Task to complete: Set the records down again in full, exactly as they are, apart from the images.

[Source material Boundary: Start]

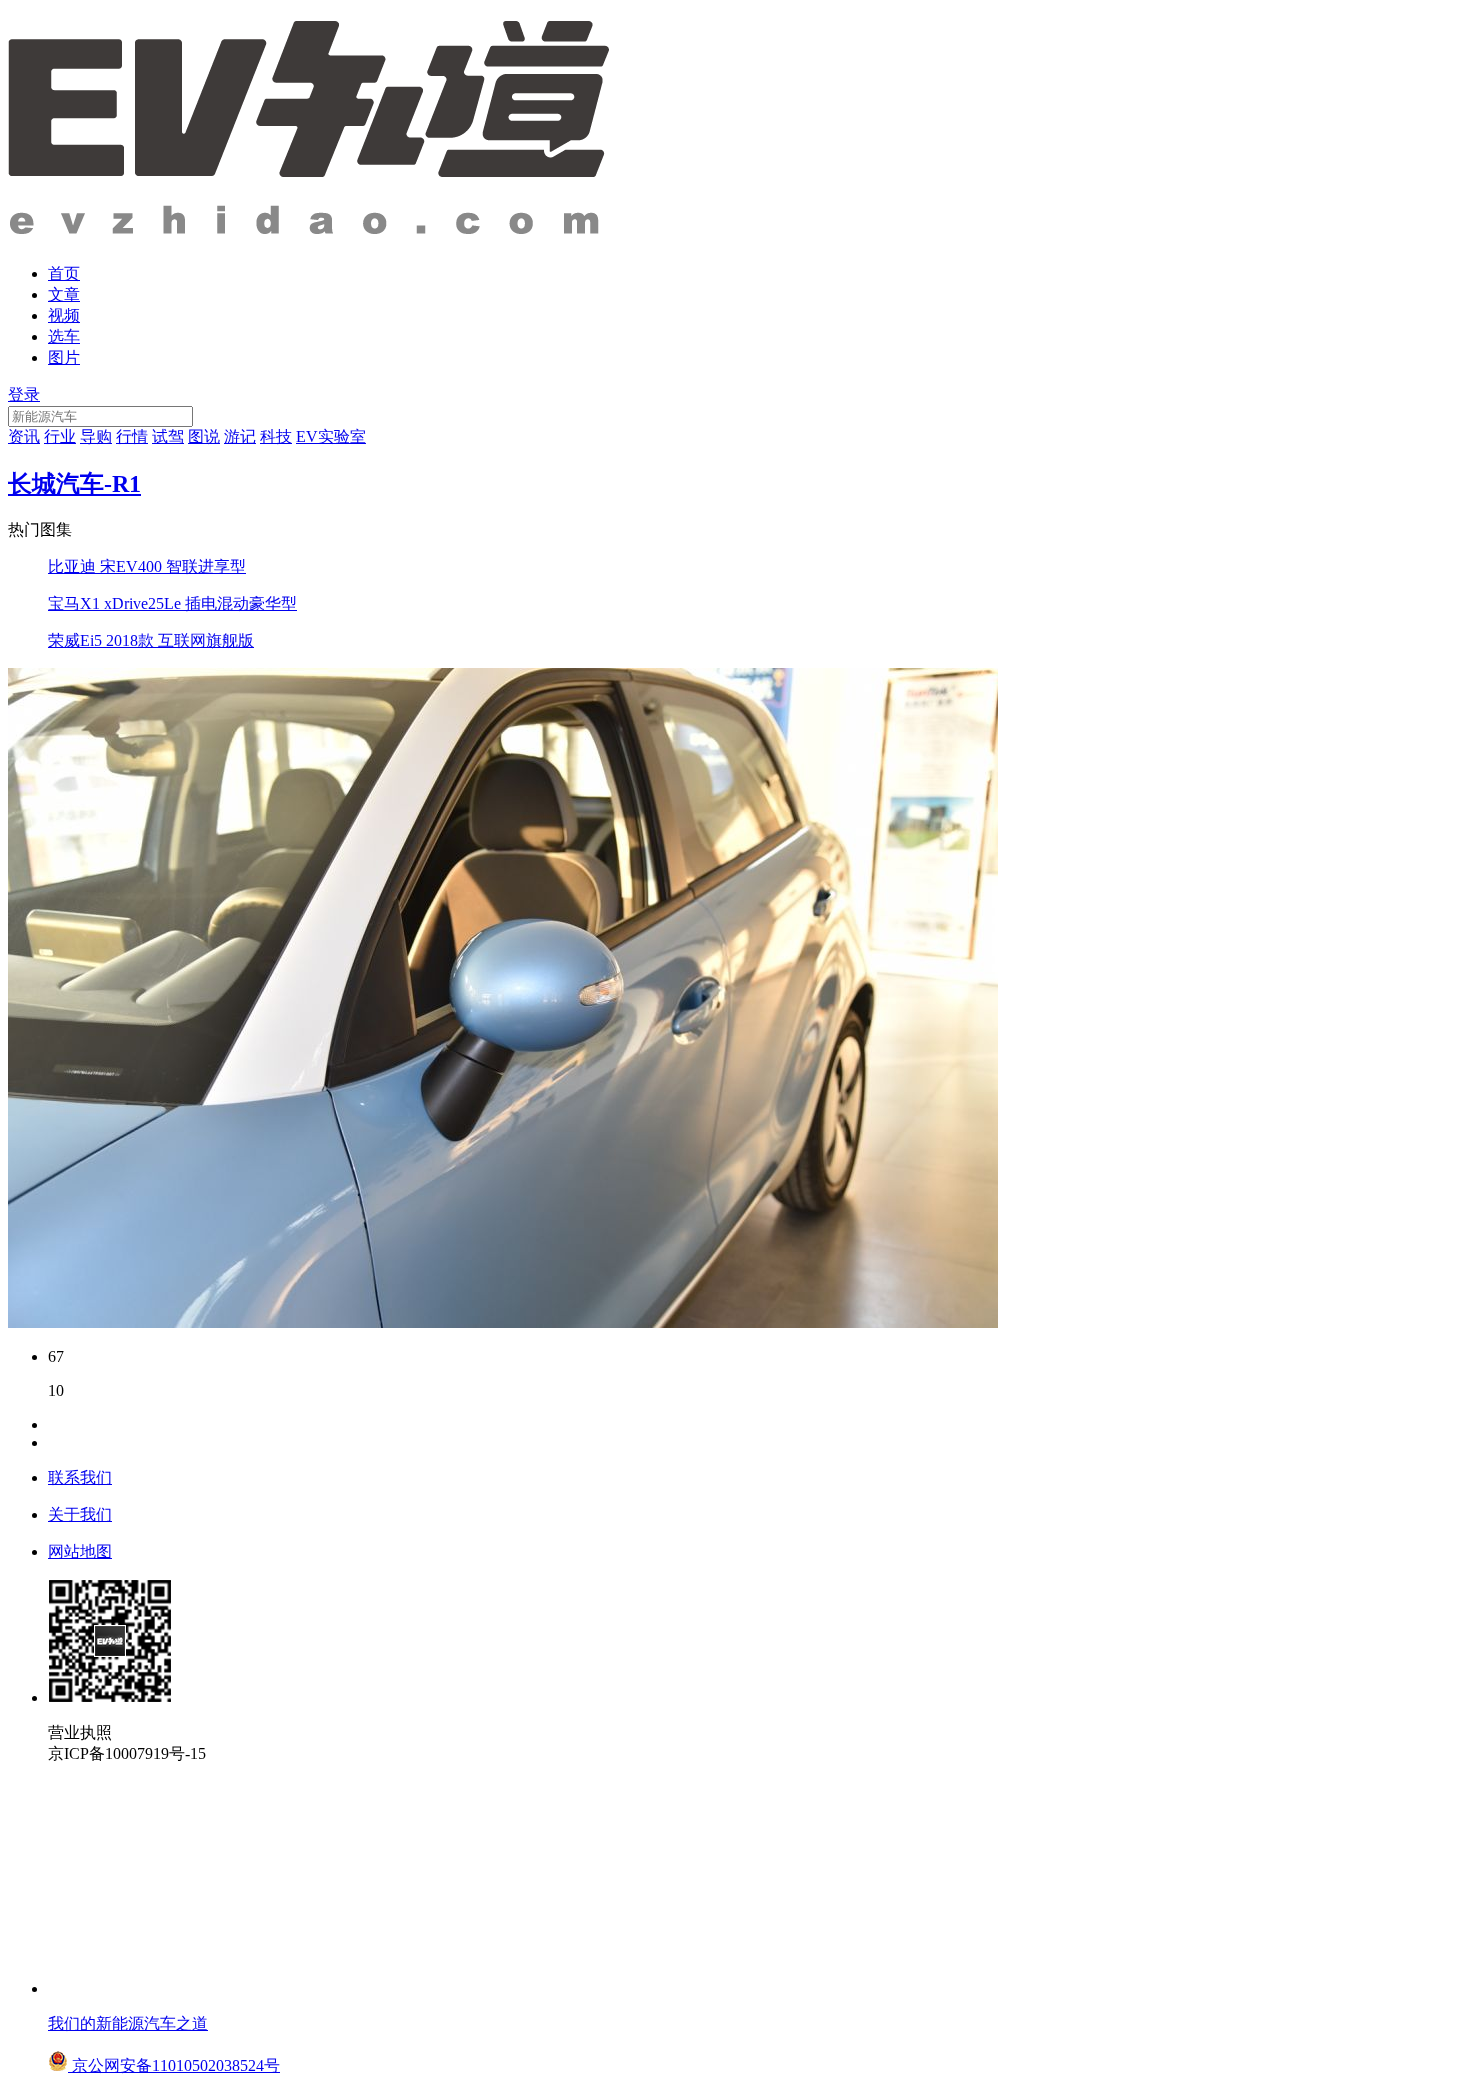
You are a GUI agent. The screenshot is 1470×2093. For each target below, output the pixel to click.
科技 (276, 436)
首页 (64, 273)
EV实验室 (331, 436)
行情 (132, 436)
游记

[Source material Boundary: End]

Written response:
You are a GUI agent. The screenshot is 1470×2093. For each target below, output the pixel to click.
科技 (276, 436)
首页 (64, 273)
EV实验室 (331, 436)
行情 (132, 436)
游记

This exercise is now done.